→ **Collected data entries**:
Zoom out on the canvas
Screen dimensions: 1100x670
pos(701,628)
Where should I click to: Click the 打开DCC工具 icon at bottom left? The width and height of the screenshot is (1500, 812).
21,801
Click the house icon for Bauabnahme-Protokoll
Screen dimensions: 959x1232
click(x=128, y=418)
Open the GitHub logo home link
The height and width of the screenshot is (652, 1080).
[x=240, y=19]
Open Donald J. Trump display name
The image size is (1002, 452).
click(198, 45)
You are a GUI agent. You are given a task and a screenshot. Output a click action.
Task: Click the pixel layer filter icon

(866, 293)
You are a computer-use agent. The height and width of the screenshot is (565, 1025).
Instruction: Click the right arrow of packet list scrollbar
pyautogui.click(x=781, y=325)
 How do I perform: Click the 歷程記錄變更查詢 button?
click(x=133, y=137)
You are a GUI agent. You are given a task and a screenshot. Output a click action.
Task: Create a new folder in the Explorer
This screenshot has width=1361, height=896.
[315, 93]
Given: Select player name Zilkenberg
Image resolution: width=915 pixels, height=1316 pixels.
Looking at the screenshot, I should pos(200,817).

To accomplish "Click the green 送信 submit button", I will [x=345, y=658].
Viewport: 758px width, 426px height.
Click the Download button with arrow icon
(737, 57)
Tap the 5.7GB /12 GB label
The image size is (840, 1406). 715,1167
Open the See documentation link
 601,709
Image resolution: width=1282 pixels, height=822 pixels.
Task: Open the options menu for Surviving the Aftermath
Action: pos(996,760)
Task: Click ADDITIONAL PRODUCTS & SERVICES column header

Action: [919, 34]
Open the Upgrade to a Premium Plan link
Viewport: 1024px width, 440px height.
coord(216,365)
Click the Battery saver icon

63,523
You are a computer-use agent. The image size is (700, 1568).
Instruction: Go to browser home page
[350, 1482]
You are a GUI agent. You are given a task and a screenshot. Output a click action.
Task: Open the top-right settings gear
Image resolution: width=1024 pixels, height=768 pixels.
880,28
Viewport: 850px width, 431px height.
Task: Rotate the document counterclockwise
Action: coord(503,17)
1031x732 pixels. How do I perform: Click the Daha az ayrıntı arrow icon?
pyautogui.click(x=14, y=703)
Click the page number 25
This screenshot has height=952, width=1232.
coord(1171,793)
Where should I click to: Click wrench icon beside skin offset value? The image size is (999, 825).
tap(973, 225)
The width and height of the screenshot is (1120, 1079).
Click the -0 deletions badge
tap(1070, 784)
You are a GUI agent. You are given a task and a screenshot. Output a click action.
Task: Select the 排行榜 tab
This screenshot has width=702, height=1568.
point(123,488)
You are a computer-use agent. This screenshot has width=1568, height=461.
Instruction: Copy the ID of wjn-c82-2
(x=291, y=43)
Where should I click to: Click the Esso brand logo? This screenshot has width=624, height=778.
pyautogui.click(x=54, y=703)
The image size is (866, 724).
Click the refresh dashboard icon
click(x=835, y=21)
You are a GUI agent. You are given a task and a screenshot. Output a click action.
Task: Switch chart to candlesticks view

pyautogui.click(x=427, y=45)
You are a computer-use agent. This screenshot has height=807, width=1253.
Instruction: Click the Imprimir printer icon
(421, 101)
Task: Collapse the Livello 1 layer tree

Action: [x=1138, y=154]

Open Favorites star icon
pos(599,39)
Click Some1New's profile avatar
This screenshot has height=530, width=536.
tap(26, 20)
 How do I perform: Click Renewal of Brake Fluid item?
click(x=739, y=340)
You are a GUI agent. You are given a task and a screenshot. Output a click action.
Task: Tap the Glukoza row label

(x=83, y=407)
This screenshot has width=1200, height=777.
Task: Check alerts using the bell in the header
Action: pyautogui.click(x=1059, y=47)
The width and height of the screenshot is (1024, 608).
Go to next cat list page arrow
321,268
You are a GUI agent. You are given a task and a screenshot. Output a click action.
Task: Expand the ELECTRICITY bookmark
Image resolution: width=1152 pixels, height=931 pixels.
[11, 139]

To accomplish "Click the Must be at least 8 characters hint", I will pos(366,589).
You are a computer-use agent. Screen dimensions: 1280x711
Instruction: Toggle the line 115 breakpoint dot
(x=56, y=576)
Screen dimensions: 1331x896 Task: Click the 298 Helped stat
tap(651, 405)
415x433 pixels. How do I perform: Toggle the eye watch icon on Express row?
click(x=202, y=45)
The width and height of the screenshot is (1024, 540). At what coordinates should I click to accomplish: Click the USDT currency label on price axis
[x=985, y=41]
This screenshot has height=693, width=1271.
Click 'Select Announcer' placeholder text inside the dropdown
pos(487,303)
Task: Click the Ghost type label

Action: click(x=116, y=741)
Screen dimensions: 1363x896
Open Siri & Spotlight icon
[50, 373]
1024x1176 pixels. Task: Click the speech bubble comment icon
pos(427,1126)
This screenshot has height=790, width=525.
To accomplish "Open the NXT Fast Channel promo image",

→ **Task details**:
If a line appears above, it belongs in your answer, printed exactly.

→ **Result**:
Zoom out on the canvas
Screen dimensions: 1100x670
pos(701,628)
Where should I click to: Click the 打开DCC工具 icon at bottom left? The width and height of the screenshot is (1500, 812).
21,801
Click the house icon for Bauabnahme-Protokoll
Screen dimensions: 959x1232
click(x=128, y=418)
Open the GitHub logo home link
The height and width of the screenshot is (652, 1080).
[x=240, y=19]
Open Donald J. Trump display name
The image size is (1002, 452).
click(198, 45)
You are a GUI agent. You are given a task and a screenshot. Output a click action.
Task: Click the pixel layer filter icon

(866, 293)
You are a computer-use agent. The height and width of the screenshot is (565, 1025).
Instruction: Click the right arrow of packet list scrollbar
pyautogui.click(x=781, y=325)
 How do I perform: Click the 歷程記錄變更查詢 button?
click(x=133, y=137)
You are a GUI agent. You are given a task and a screenshot. Output a click action.
Task: Create a new folder in the Explorer
This screenshot has width=1361, height=896.
[315, 93]
Given: Select player name Zilkenberg
Image resolution: width=915 pixels, height=1316 pixels.
Looking at the screenshot, I should pos(200,817).

To accomplish "Click the green 送信 submit button", I will [x=345, y=658].
Viewport: 758px width, 426px height.
Click the Download button with arrow icon
(737, 57)
Tap the 5.7GB /12 GB label
The image size is (840, 1406). 715,1167
Open the See documentation link
 601,709
Image resolution: width=1282 pixels, height=822 pixels.
Task: Open the options menu for Surviving the Aftermath
Action: pos(996,760)
Task: Click ADDITIONAL PRODUCTS & SERVICES column header

Action: [919, 34]
Open the Upgrade to a Premium Plan link
Viewport: 1024px width, 440px height.
coord(216,365)
Click the Battery saver icon

63,523
You are a computer-use agent. The image size is (700, 1568).
Instruction: Go to browser home page
[350, 1482]
You are a GUI agent. You are given a task and a screenshot. Output a click action.
Task: Open the top-right settings gear
Image resolution: width=1024 pixels, height=768 pixels.
880,28
Viewport: 850px width, 431px height.
Task: Rotate the document counterclockwise
Action: coord(503,17)
1031x732 pixels. How do I perform: Click the Daha az ayrıntı arrow icon?
pyautogui.click(x=14, y=703)
Click the page number 25
This screenshot has height=952, width=1232.
coord(1171,793)
Where should I click to: Click wrench icon beside skin offset value? The image size is (999, 825).
tap(973, 225)
The width and height of the screenshot is (1120, 1079).
Click the -0 deletions badge
tap(1070, 784)
You are a GUI agent. You are given a task and a screenshot. Output a click action.
Task: Select the 排行榜 tab
This screenshot has width=702, height=1568.
point(123,488)
You are a computer-use agent. This screenshot has width=1568, height=461.
Instruction: Copy the ID of wjn-c82-2
(x=291, y=43)
Where should I click to: Click the Esso brand logo? This screenshot has width=624, height=778.
pyautogui.click(x=54, y=703)
The image size is (866, 724).
Click the refresh dashboard icon
click(x=835, y=21)
You are a GUI agent. You are given a task and a screenshot. Output a click action.
Task: Switch chart to candlesticks view

pyautogui.click(x=427, y=45)
You are a computer-use agent. This screenshot has height=807, width=1253.
Instruction: Click the Imprimir printer icon
(421, 101)
Task: Collapse the Livello 1 layer tree

Action: [x=1138, y=154]

Open Favorites star icon
pos(599,39)
Click Some1New's profile avatar
This screenshot has height=530, width=536.
tap(26, 20)
 How do I perform: Click Renewal of Brake Fluid item?
click(x=739, y=340)
You are a GUI agent. You are given a task and a screenshot. Output a click action.
Task: Tap the Glukoza row label

(x=83, y=407)
This screenshot has width=1200, height=777.
Task: Check alerts using the bell in the header
Action: pyautogui.click(x=1059, y=47)
The width and height of the screenshot is (1024, 608).
Go to next cat list page arrow
321,268
You are a GUI agent. You are given a task and a screenshot. Output a click action.
Task: Expand the ELECTRICITY bookmark
Image resolution: width=1152 pixels, height=931 pixels.
[11, 139]

To accomplish "Click the Must be at least 8 characters hint", I will pos(366,589).
You are a computer-use agent. Screen dimensions: 1280x711
Instruction: Toggle the line 115 breakpoint dot
(x=56, y=576)
Screen dimensions: 1331x896 Task: Click the 298 Helped stat
tap(651, 405)
415x433 pixels. How do I perform: Toggle the eye watch icon on Express row?
click(x=202, y=45)
The width and height of the screenshot is (1024, 540). At what coordinates should I click to accomplish: Click the USDT currency label on price axis
[x=985, y=41]
This screenshot has height=693, width=1271.
Click 'Select Announcer' placeholder text inside the dropdown
pos(487,303)
Task: Click the Ghost type label

Action: click(x=116, y=741)
Screen dimensions: 1363x896
Open Siri & Spotlight icon
[50, 373]
1024x1176 pixels. Task: Click the speech bubble comment icon
pos(427,1126)
This screenshot has height=790, width=525.
To accomplish "Open the NXT Fast Channel promo image",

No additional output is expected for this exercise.